Луи сидела на конце скамьи и, рисуя в воображении эти картины, силилась представить, как бы она сама пережила позор, если бы какой-нибудь похотливый громила вызвался оплатить ее проезд. Она восхищалась Хенни, проявлявшей недюжинную силу духа в скандальных ситуациях, и, слушая мачеху, лишний раз убеждалась в том, что низменный мир полон оскорбительных ужасов. Однако не одной Хенни приходилось отбиваться от оскорбительных мерзостей низменного мира. Такова была участь всех женщин. Взять хотя бы миссис Уилсон, каждый понедельник приходившую к ним стирать белье. Миссис Уилсон, «рослая, крепкая, как вол», терпела оскорбления от грубиянов-работяг с потными подмышками, бросавших на нее похотливые взгляды. Миссис Уилсон приходилось давать отповедь забывшимся бакалейщикам и ставить на место тощих полуголодных девиц, которых из-за палки не видно. Именно миссис Уилсон стала свидетельницей непристойного поведения Шарлотты Болтон (дочери адвоката, жившей в чудесном бунгало на противоположной стороне улицы): «миледи стояла подбоченившись, вертела задницей и, болтая с мужчиной, хохотала, как самая обычная уличная девка», а этот мужчина был «черный, как шляпа с изнанки, и с такой же черной кровью как пить дать». Луи, Эви и услужливые малыши, тягавшие ворохи грязной одежды по понедельникам и пыхтевшие под тяжестью стопок выглаженного белья по вторникам, на долгие часы умолкали, созерцая этот мир трагической феерии, в котором жили все их взрослые друзья. Сэм, их отец, бесконечно потчевал детей рассказами о друзьях и врагах, но в большинстве своем зачастую это все были порядочные граждане, женатые на порядочных женщинах, воспитывавшие хороших детей (хоть и невежественных). Никогда Сэм не встречал никого из вселенной Хенни – людей гротескных, зловонных, шумных, грубых, необразованных и лицемерных, возмутительных, безнравственных и лживых, финансово неблагополучных и физически безобразных, людей сомнительного происхождения, которые всегда идут по кривой дорожке и плохо кончают.

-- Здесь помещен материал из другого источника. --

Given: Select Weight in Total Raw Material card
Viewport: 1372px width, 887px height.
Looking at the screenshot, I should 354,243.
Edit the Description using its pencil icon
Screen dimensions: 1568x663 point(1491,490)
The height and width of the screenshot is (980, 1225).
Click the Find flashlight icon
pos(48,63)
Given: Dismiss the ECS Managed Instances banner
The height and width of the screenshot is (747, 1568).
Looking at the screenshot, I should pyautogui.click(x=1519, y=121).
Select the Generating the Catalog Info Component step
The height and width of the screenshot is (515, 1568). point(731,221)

Порой, излив душу сестре, тете Хасси, или даже Бонни (хотя всех Поллитов она презирала), или своей близкой подруге мисс Спиринг, Хенни уходила, и наступала тишина, но через некоторое время по комнатам прислушивающегося дома начинали порхать ноты, округлые, как голуби, что кружат над крышами домов в сонные послеобеденные часы, – мелодии Шопена или Брамса, извлекаемые медлительными твердыми пальцами Хенни. Сэм, бывало, вел себя нечестиво, но лишь в шутку. Хенни же в свою нечестивость вкладывала всю душу, добиваясь в этом своеобразной красоты: она не просила пощады, не умоляла о сострадании и сама никого не щадила в этом порочном мире. Рассказывая детям истории о мерзостях, доступных их разумению, она вовсе не стремилась их развратить – просто таково было ее восприятие окружающего. Как отец может дурачить детей, возмущалась она, подобной ложью и чепухой?